As politicians know, repetition is often key to getting your message across. Now a former physicist studying linguistics at the Polish Academy of Sciences has taken this intuitive concept and incorporated it into a mathematical model of human communication.
In a paper in the AIP's journal Chaos, Łukasz Dębowski mathematically explores the idea that as humans we often repeat ourselves in an effort to get the story to stick. Using statistical observations about the frequency and patterns of word choice in natural language, Dębowski develops a model that shows repetitive patterns emerging in large chunks of speech.
Previous researchers have noted that long texts have more entropy, or uncertainty, than very brief statements. This tendency to higher entropy would seem to suggest that only through brevity could humans hope to build understanding -- uttering short sentences that won't confuse listeners with too much information. But as long texts continue to get longer, the increase in the entropy starts to level off.

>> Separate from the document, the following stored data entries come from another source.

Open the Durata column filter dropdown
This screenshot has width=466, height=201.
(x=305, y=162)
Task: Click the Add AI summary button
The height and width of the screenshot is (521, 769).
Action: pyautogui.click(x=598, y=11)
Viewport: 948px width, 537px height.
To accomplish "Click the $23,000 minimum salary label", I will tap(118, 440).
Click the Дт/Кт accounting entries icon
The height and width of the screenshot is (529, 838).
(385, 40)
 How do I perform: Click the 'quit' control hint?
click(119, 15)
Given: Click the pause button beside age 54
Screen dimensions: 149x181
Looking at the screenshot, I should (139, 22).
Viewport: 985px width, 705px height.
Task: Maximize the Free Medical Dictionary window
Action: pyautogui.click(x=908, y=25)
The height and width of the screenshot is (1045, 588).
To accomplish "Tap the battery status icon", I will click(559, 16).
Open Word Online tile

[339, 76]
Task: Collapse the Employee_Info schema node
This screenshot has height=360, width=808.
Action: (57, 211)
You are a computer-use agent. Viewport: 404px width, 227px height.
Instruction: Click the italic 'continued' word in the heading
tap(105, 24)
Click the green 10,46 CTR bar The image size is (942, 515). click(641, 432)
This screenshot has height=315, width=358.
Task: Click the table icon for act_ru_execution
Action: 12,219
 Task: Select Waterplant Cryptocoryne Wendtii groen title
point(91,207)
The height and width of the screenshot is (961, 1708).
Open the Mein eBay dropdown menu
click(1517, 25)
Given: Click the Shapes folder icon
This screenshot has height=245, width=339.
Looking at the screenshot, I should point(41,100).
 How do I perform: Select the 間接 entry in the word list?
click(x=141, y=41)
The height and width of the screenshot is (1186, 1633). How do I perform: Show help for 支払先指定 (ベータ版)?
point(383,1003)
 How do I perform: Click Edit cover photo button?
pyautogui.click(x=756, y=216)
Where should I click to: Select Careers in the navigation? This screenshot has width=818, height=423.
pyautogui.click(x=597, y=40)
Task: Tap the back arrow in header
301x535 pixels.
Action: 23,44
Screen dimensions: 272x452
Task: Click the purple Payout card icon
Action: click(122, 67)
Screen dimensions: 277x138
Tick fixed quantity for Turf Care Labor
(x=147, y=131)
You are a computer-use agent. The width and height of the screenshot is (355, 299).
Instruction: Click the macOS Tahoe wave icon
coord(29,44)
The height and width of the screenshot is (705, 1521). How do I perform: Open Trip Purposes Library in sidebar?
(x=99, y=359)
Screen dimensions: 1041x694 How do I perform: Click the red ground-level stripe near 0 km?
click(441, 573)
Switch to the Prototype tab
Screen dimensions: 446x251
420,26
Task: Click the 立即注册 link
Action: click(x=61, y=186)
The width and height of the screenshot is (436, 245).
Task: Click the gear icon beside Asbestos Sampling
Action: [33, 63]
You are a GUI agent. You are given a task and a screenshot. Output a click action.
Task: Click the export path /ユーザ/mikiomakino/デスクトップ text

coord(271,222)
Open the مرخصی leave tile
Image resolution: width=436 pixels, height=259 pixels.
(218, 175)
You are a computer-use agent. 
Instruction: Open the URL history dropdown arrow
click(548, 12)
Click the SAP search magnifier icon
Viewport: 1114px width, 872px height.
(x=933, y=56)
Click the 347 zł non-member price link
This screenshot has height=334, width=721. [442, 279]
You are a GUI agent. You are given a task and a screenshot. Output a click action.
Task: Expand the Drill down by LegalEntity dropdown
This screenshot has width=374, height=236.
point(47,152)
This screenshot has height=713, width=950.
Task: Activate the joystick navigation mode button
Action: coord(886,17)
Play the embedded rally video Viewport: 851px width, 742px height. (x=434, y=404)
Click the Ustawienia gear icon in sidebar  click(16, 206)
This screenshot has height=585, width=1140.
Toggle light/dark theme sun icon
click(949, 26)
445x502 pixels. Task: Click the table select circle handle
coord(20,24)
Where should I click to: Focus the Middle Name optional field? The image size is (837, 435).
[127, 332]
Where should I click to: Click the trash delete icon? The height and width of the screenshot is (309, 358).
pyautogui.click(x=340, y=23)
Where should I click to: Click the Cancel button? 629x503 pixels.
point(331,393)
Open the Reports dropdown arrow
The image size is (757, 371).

Dębowski connects this power-law growth of entropy to a similar power-law growth in the number of distinct words used in a text. The two concepts -- entropy and vocabulary size -- can be related by the idea that humans describe a random world, but in a highly repetitive way. Dębowski shows this by examining a block of text as a dynamic system that moves from randomness toward order through a series of repetitive steps. He theorizes that if a text describes a given number of independent facts in a repetitive way then it must contain at least the same number of distinct words that occur in a related repetitive fashion. What this reveals is that language may be viewed as a system that fights a natural increase in entropy by slowly constructing a framework of repetitive words that enable humans to better grasp its meaning.
For now the research is theoretical, but future work could experimentally test how closely it describes real texts, and maybe even candidates' stump speeches.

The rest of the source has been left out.